=== Required task ===
Please write out the material from the line with "The width and" up to and including the line with "click(x=82, y=694)", keeping every line the same.

Entries on target coordinates:
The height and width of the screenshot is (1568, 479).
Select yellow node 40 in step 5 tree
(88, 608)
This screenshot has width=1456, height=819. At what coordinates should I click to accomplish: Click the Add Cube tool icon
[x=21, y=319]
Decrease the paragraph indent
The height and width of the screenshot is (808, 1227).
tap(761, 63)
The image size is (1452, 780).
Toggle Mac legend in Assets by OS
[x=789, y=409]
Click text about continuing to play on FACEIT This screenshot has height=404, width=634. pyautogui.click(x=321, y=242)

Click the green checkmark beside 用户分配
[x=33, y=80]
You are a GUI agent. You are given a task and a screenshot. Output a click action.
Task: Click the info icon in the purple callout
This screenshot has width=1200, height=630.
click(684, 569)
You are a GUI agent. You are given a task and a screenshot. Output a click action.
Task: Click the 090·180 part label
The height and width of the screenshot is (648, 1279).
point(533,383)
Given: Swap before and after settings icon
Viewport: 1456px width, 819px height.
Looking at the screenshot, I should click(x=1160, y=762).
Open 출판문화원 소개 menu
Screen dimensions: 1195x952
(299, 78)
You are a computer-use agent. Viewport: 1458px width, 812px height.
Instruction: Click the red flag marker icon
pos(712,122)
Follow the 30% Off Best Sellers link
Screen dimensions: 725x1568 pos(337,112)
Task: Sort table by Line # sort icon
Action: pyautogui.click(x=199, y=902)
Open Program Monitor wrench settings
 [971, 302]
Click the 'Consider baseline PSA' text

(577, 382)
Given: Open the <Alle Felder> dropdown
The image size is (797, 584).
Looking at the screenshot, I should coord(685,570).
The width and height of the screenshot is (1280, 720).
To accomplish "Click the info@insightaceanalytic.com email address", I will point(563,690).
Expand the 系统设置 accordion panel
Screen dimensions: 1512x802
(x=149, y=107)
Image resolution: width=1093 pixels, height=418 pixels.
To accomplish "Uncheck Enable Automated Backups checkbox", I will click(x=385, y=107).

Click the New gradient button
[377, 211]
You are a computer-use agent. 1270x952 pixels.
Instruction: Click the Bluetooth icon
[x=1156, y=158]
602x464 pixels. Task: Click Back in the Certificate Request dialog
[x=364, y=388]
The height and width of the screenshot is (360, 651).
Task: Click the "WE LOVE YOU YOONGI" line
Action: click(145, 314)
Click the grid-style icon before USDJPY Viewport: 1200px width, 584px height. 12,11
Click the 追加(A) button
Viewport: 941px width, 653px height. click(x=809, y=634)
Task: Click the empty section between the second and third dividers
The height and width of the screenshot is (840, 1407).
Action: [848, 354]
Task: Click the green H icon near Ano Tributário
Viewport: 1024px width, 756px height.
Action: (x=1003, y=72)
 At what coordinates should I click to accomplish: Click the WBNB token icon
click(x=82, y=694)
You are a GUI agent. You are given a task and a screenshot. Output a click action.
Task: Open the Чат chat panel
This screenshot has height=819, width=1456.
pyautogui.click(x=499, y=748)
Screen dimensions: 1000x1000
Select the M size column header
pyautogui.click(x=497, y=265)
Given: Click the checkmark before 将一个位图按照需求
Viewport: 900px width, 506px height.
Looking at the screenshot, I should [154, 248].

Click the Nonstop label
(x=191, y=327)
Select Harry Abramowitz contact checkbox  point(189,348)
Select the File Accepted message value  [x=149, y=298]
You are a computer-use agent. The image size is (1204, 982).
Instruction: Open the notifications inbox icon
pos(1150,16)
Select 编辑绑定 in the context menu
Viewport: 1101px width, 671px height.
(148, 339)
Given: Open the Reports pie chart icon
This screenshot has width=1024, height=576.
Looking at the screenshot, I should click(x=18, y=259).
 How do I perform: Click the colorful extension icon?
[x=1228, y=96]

=== Result ===
The width and height of the screenshot is (1280, 720).
To accomplish "Click the info@insightaceanalytic.com email address", I will point(563,690).
Expand the 系统设置 accordion panel
Screen dimensions: 1512x802
(x=149, y=107)
Image resolution: width=1093 pixels, height=418 pixels.
To accomplish "Uncheck Enable Automated Backups checkbox", I will click(x=385, y=107).

Click the New gradient button
[377, 211]
You are a computer-use agent. 1270x952 pixels.
Instruction: Click the Bluetooth icon
[x=1156, y=158]
602x464 pixels. Task: Click Back in the Certificate Request dialog
[x=364, y=388]
The height and width of the screenshot is (360, 651).
Task: Click the "WE LOVE YOU YOONGI" line
Action: click(145, 314)
Click the grid-style icon before USDJPY Viewport: 1200px width, 584px height. 12,11
Click the 追加(A) button
Viewport: 941px width, 653px height. click(x=809, y=634)
Task: Click the empty section between the second and third dividers
The height and width of the screenshot is (840, 1407).
Action: [848, 354]
Task: Click the green H icon near Ano Tributário
Viewport: 1024px width, 756px height.
Action: (x=1003, y=72)
 At what coordinates should I click to accomplish: Click the WBNB token icon
click(x=82, y=694)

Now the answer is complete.